Sebuah rumah semi permanen milik Paijan (54), warga Ciamis, Jawa Barat, ludes dilalap si jago merah pada Senin (18/8/2025) sekitar pukul 10.45 WIB. Peristiwa kebakaran yang terjadi di siang bolong itu diduga dipicu korsleting listrik.
Menurut keterangan Kasi Pengendalian Bidang Damkar dan Penyelamatan Satpol PP Ciamis, Trisyanto, saat kejadian rumah dalam keadaan kosong.
Seluruh penghuni sedang bepergian, sehingga tidak ada korban jiwa maupun luka-luka dalam musibah tersebut.
Api pertama kali diketahui oleh Agus Hermawan (51), tetangga korban. Agus menceritakan, dirinya semula mendengar suara letupan dari arah rumah Paijan.
Saat keluar untuk memastikan sumber suara, ia terkejut mendapati api sudah berkobar di ruang tengah rumah tersebut.
“Begitu melihat api, saya langsung panik karena rumah saya berdempetan dengan rumah Pak Paijan. Sementara beliau sekeluarga sedang tidak di rumah,” ungkap Agus.
Dengan kondisi panik, Agus berteriak meminta pertolongan warga sekitar. Ia juga segera menghubungi petugas pemadam kebakaran yang siaga di Pos Wilayah Manajemen Kebakaran (WMK) Banjarsari.
Warga pun berdatangan berusaha membantu memadamkan api dengan peralatan seadanya.
Tak lama kemudian, dua petugas damkar, Dzikri dan Rahmat, tiba di lokasi menggunakan mobil pemadam pancar dengan nomor polisi Z 8153 T.
Mereka langsung bergabung bersama warga, aparat, serta relawan untuk memadamkan api.
Berkat kerja sama tersebut, kobaran api akhirnya berhasil dijinakkan sebelum merembet ke rumah lain di sekitarnya. Meski demikian, hampir separuh bangunan rumah berukuran 6 x 10 meter itu terlanjur hangus.

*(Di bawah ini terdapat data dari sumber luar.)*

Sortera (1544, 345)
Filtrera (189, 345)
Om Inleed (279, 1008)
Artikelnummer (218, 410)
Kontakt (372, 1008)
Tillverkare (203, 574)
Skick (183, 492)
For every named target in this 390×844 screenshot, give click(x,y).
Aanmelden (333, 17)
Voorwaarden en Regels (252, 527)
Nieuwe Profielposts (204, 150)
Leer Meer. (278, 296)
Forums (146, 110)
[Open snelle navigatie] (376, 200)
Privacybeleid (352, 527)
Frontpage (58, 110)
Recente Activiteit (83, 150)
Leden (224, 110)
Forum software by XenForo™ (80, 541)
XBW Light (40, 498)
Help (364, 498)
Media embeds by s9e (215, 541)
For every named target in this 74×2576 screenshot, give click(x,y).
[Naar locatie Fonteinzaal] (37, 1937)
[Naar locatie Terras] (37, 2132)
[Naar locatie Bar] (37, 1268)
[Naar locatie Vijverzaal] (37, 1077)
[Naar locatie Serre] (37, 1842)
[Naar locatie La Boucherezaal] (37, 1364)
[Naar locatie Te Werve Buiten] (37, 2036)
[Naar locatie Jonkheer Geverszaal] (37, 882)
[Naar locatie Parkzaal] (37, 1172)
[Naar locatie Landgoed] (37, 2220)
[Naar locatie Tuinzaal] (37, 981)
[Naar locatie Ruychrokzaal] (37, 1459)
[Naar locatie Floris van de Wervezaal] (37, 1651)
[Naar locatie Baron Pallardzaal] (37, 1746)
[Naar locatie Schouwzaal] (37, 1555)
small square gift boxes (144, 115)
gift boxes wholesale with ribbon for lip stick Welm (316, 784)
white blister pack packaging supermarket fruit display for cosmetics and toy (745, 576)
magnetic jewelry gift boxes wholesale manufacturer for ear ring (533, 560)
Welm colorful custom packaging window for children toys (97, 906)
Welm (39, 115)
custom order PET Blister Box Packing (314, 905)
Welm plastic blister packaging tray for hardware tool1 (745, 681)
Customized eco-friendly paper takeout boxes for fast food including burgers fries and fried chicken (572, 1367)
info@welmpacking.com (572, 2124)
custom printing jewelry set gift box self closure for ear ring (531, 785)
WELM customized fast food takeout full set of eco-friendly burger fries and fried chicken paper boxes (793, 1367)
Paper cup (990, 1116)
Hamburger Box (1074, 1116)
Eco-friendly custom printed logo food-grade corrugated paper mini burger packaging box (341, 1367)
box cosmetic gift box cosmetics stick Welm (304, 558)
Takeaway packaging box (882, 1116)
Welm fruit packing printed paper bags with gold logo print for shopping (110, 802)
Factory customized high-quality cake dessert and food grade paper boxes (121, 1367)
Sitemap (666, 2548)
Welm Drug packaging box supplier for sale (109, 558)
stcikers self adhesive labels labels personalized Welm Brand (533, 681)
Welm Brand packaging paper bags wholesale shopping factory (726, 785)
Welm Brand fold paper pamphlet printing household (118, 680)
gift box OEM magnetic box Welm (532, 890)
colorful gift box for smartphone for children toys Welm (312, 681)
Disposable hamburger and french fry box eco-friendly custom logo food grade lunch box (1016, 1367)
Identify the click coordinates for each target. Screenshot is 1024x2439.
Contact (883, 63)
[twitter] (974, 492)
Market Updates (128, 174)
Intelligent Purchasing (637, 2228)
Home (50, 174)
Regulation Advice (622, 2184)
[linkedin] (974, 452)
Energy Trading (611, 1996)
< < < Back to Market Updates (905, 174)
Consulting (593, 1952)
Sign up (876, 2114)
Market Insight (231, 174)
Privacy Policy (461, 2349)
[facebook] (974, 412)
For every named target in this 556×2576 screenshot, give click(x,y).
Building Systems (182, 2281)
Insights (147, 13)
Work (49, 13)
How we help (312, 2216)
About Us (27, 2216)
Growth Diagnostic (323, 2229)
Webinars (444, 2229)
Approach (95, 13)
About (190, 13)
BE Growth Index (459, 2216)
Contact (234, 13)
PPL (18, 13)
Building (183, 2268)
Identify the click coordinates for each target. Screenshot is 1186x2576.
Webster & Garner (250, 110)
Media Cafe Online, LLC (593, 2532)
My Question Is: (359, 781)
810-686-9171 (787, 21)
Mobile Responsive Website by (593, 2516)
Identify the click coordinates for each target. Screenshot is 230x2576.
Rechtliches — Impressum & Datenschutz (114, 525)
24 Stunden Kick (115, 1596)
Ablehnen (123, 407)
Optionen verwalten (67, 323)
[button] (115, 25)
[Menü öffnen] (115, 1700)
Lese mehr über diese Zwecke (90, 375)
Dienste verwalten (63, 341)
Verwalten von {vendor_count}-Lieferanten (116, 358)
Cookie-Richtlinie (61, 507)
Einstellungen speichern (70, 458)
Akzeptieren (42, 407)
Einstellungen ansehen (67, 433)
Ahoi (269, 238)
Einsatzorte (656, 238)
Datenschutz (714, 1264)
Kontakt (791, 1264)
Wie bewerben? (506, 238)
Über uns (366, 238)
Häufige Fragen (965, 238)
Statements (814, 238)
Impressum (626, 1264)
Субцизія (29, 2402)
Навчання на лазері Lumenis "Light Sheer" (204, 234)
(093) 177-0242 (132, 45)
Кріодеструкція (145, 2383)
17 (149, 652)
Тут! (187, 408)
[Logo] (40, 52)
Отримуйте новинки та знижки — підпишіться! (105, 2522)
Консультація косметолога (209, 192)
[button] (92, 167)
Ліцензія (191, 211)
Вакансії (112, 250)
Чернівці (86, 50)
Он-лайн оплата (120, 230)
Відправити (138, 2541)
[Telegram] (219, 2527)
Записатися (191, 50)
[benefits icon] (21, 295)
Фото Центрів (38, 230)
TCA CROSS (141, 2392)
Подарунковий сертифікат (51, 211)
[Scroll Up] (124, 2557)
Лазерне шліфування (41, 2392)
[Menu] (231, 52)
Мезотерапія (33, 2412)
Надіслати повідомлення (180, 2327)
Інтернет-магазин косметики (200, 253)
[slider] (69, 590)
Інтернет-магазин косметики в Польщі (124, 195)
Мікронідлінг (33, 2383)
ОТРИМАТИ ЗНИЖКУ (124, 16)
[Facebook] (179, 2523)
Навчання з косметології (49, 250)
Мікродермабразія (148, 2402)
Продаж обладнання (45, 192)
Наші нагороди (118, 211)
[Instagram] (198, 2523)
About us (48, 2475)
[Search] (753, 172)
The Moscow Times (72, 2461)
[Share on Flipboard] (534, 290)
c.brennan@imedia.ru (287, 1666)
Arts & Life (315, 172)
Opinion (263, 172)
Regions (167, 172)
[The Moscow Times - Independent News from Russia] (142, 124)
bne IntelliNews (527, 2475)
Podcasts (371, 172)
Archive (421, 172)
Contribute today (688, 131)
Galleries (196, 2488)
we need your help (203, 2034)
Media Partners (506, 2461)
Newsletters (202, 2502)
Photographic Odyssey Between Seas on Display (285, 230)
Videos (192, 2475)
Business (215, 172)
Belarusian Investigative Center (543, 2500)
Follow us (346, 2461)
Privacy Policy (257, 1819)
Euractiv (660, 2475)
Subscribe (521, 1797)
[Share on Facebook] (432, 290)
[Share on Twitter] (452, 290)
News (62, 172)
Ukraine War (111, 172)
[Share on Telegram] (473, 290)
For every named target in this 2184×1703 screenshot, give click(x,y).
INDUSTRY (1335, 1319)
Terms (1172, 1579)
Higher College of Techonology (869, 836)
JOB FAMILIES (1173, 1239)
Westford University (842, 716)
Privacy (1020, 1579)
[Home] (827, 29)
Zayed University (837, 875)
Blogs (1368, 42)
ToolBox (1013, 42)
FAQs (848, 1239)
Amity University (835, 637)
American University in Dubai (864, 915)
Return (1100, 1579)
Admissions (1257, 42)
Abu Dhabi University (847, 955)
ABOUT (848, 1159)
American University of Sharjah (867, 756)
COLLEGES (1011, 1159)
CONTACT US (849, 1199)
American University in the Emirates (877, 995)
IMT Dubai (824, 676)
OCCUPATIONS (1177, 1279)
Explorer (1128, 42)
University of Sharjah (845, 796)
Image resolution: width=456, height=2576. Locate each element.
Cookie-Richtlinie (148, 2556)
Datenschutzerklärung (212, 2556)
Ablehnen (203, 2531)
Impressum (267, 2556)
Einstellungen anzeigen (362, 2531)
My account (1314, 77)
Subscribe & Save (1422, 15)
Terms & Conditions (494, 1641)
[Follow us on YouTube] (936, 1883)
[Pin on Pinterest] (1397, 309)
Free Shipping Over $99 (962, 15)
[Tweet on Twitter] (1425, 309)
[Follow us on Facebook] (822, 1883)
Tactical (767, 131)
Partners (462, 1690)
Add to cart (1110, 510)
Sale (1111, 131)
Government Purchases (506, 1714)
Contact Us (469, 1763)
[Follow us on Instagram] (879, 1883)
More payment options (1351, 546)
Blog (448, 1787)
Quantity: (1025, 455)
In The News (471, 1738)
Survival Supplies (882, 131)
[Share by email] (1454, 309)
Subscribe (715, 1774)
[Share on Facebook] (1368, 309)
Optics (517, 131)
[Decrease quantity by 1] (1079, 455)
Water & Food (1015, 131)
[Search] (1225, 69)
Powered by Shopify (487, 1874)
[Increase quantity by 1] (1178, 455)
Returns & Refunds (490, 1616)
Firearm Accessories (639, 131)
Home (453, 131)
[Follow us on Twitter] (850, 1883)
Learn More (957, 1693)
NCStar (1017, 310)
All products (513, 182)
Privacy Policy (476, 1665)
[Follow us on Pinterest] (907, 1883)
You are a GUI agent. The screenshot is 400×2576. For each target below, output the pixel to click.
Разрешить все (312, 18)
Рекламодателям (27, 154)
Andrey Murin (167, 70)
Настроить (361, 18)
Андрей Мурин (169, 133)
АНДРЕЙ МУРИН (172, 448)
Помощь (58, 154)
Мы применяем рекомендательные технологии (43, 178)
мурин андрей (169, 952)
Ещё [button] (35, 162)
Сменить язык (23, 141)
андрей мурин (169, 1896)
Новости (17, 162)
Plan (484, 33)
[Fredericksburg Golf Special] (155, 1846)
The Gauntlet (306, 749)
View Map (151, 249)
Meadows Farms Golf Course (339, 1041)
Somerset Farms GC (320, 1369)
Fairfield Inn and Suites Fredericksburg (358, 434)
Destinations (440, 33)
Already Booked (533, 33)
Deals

Tidak hanya bangunan, satu unit sepeda motor dan sejumlah perabotan rumah tangga di ruang tengah serta kamar juga ikut terbakar.
Trisyanto menuturkan, estimasi kerugian akibat kebakaran tersebut mencapai Rp50 juta.
Setelah api berhasil dipadamkan dan dilakukan proses pendinginan, sekitar pukul 11.20 WIB petugas damkar kembali ke Pos WMK Banjarsari.
“Alhamdulillah tidak ada korban jiwa maupun luka-luka. Hanya kerugian materi yang cukup besar, sekitar Rp50 juta,” ujar Trisyanto.